▼

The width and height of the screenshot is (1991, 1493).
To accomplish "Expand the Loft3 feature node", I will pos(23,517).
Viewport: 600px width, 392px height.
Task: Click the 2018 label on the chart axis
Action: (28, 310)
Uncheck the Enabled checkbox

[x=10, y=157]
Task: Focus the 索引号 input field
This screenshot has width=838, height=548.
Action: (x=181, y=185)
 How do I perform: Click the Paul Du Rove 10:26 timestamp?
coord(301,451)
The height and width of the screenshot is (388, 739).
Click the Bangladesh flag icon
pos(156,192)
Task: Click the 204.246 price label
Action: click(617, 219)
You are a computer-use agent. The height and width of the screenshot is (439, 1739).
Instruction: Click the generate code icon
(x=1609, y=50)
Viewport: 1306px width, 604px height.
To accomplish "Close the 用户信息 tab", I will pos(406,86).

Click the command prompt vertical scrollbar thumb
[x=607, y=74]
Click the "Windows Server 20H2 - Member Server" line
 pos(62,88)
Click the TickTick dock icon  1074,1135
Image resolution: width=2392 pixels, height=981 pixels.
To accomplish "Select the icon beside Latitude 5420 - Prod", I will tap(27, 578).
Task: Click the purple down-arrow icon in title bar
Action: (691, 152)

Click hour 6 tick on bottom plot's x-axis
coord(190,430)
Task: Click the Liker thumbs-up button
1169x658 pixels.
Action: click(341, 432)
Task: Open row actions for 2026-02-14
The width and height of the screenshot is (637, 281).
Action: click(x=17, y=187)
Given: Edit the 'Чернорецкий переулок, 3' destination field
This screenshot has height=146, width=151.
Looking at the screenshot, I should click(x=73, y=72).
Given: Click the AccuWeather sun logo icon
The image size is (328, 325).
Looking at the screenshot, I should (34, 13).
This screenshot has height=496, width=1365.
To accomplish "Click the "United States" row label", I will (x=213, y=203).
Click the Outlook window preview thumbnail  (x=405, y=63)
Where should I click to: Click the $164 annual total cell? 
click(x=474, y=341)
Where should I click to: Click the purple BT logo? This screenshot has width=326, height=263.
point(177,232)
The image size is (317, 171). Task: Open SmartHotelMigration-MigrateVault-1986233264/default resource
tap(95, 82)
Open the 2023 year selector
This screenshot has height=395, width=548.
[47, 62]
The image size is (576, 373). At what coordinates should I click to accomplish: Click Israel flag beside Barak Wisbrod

▲

→ **Short task**: Could you reproduce all the entries above, replacing "Bangladesh" with "Nepal" and leaving everything else the same?

→ **Output of the exercise**:
The width and height of the screenshot is (1991, 1493).
To accomplish "Expand the Loft3 feature node", I will pos(23,517).
Viewport: 600px width, 392px height.
Task: Click the 2018 label on the chart axis
Action: (28, 310)
Uncheck the Enabled checkbox

[x=10, y=157]
Task: Focus the 索引号 input field
This screenshot has width=838, height=548.
Action: (x=181, y=185)
 How do I perform: Click the Paul Du Rove 10:26 timestamp?
coord(301,451)
The height and width of the screenshot is (388, 739).
Click the Nepal flag icon
pos(156,192)
Task: Click the 204.246 price label
Action: click(617, 219)
You are a computer-use agent. The height and width of the screenshot is (439, 1739).
Instruction: Click the generate code icon
(x=1609, y=50)
Viewport: 1306px width, 604px height.
To accomplish "Close the 用户信息 tab", I will pos(406,86).

Click the command prompt vertical scrollbar thumb
[x=607, y=74]
Click the "Windows Server 20H2 - Member Server" line
 pos(62,88)
Click the TickTick dock icon  1074,1135
Image resolution: width=2392 pixels, height=981 pixels.
To accomplish "Select the icon beside Latitude 5420 - Prod", I will tap(27, 578).
Task: Click the purple down-arrow icon in title bar
Action: (691, 152)

Click hour 6 tick on bottom plot's x-axis
coord(190,430)
Task: Click the Liker thumbs-up button
1169x658 pixels.
Action: click(341, 432)
Task: Open row actions for 2026-02-14
The width and height of the screenshot is (637, 281).
Action: click(x=17, y=187)
Given: Edit the 'Чернорецкий переулок, 3' destination field
This screenshot has height=146, width=151.
Looking at the screenshot, I should click(x=73, y=72).
Given: Click the AccuWeather sun logo icon
The image size is (328, 325).
Looking at the screenshot, I should (34, 13).
This screenshot has height=496, width=1365.
To accomplish "Click the "United States" row label", I will (x=213, y=203).
Click the Outlook window preview thumbnail  (x=405, y=63)
Where should I click to: Click the $164 annual total cell? 
click(x=474, y=341)
Where should I click to: Click the purple BT logo? This screenshot has width=326, height=263.
point(177,232)
The image size is (317, 171). Task: Open SmartHotelMigration-MigrateVault-1986233264/default resource
tap(95, 82)
Open the 2023 year selector
This screenshot has height=395, width=548.
[47, 62]
The image size is (576, 373). At what coordinates should I click to accomplish: Click Israel flag beside Barak Wisbrod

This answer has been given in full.